Cabe aqui mais uma vez, outros questionamentos: Diante desse fato, podemos afirmar que Religião e Política se misturam? É certo um Líder Religioso, pertencer a um partido político ou a ter um cargo político no governo?

 

RELIGIÃO x POLÍTICA


Há um consenso no meio teológico que nos apresenta uma ponderação bastante equilibrada. Essa recomendação diz respeito que não se deve misturar as funções do Estado com os ofícios da religião, porém, coloca-se uma grande responsabilidade sobre a Igreja Cristã em sua relação com o governo civil.

 

Porque a igreja é uma instituição com regras próprias de conduta e convivência interna, por isso a tolerância dentro dela é construída nas Escrituras Sagradas e se baseia nos ensinos e nos mandamentos de Cristo e o
Estado é laico nessas sistuações, ou seja, o que pode ser um erro ou um pecado na religião, pode não ser para o Estado. Por exemplo: um homossexual não pode ser aceito como membro na grande maioria das igrejas
cristãs, pois as igrejas professam sua fé baseada na Bíblia Sagrada, como instrumento de regra de fé e de prática, e a condição do homossexual perante a Bíblia é tida como um ato de perversão, ou seja, é pecado,
porém, o mesmo para o Estado é igual a qualquer pessoa, o Estado não vê diferença entre um cristão e um homossexual.

 

Em contrapartida, existe um mandato cultural, visto no livro de Colossenses 1:16, que diz que: Deus é o criador de todas as coisas. Esse mandato nos coloca em plena responsabilidade pela boa gerência da criação, mediante as Leis do Senhor, inclusive do cuidado sobre a comunidade em que vivemos. Assim o argumento de que o crente não deve se envolver em política falha justamente no fato de que o tornaria omisso em relação a sua responsabilidade de cooperar na gerência da criação. Como irá o cristão ajudar sua comunidade nessa tarefa enquanto se nega a participar das ações e decisões acerca do Estado?

 

CONCLUSÃO
Ao exercer a liberdade em uma sociedade pluralista regida por um Estado laico, o cristão a serve obedecendo às leis.

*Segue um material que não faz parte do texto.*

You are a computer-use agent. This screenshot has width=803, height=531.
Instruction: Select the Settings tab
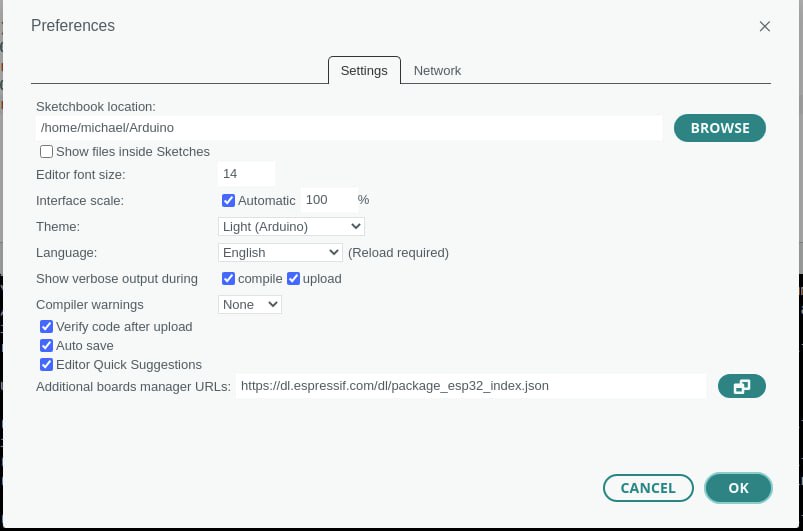pos(364,71)
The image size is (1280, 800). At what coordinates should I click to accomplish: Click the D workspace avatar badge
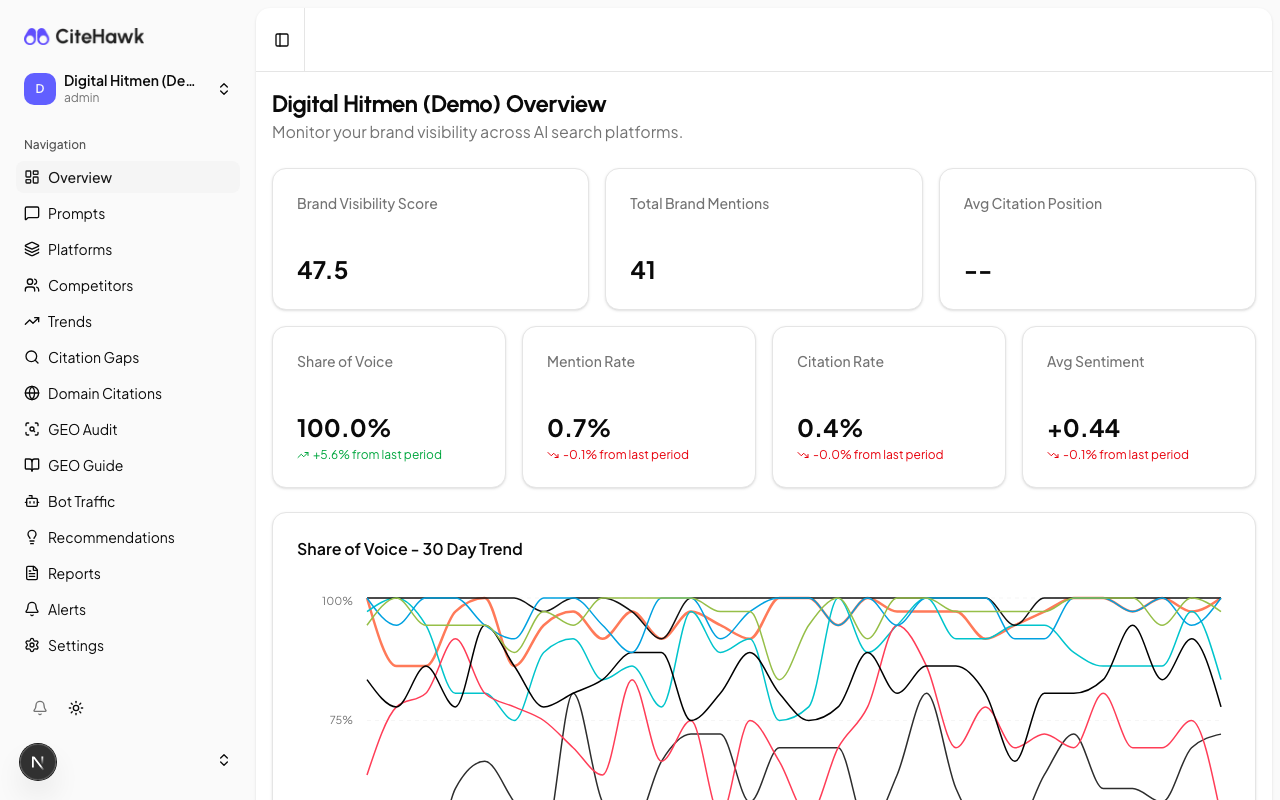tap(39, 88)
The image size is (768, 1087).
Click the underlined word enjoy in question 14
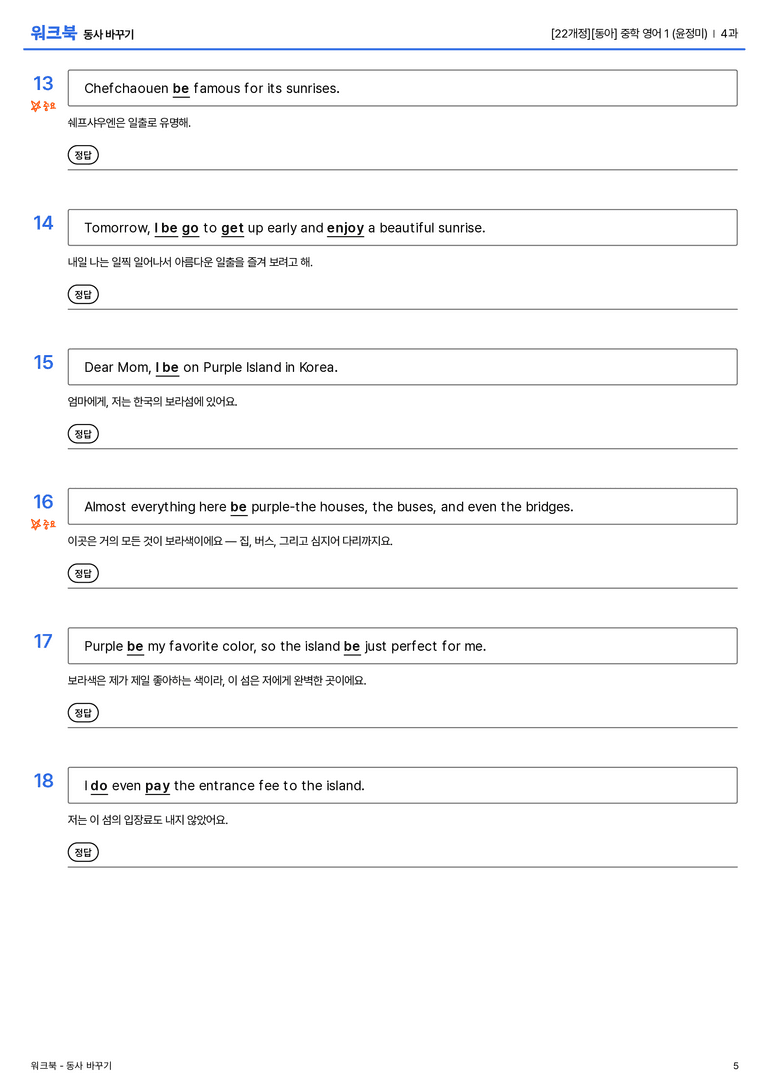point(345,228)
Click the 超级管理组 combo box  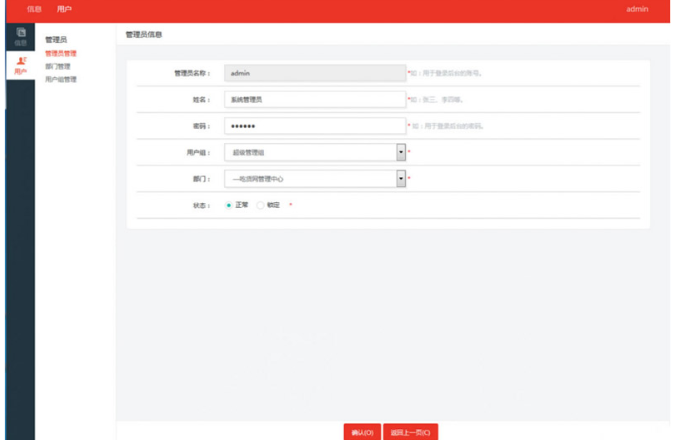point(309,152)
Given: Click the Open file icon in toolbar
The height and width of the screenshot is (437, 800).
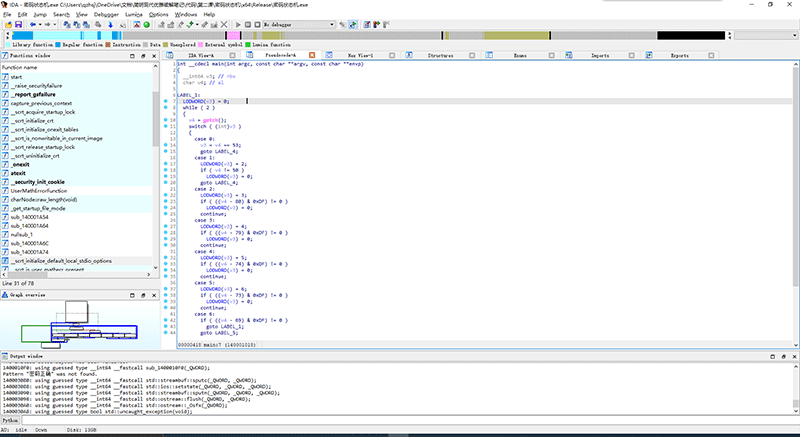Looking at the screenshot, I should coord(8,24).
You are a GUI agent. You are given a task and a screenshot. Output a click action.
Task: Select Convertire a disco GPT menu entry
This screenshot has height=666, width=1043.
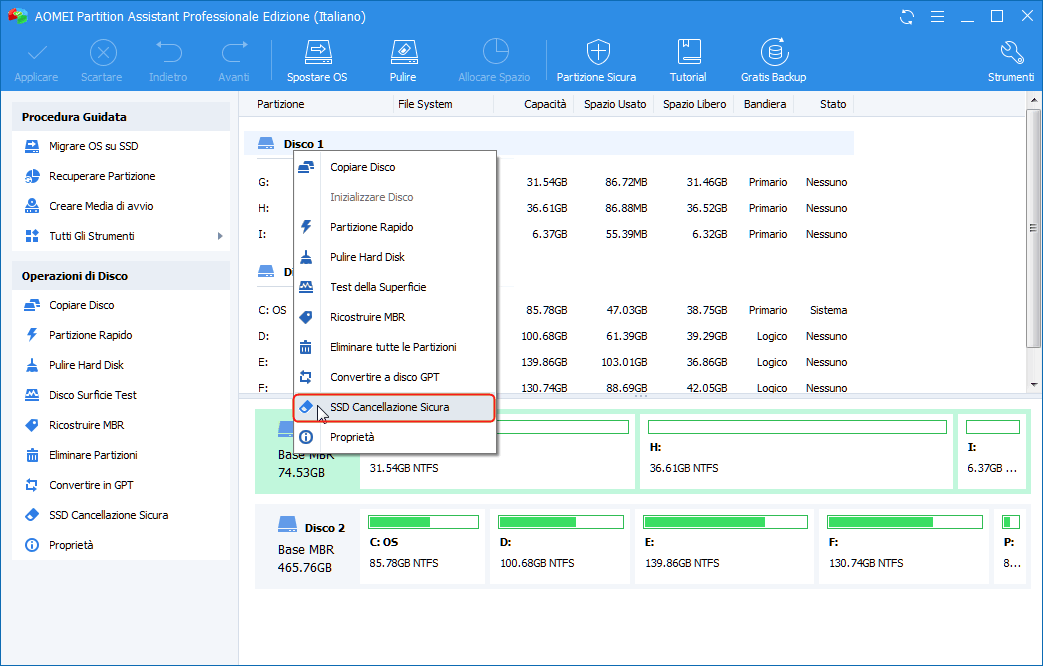(x=384, y=377)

Ao mesmo tempo, ele obedece o Evangelho servindo à sociedade. Não obstante, quando a obediência a um significar desobediência a outro, ele sabe que sua obediência é devida e irrestrita primeiramente ao Evangelho, que lhe dá a liberdade tanto para obedecer ao Estado por amor ao próximo quanto para desobedecê-lo exclusivamente por amor a Deus.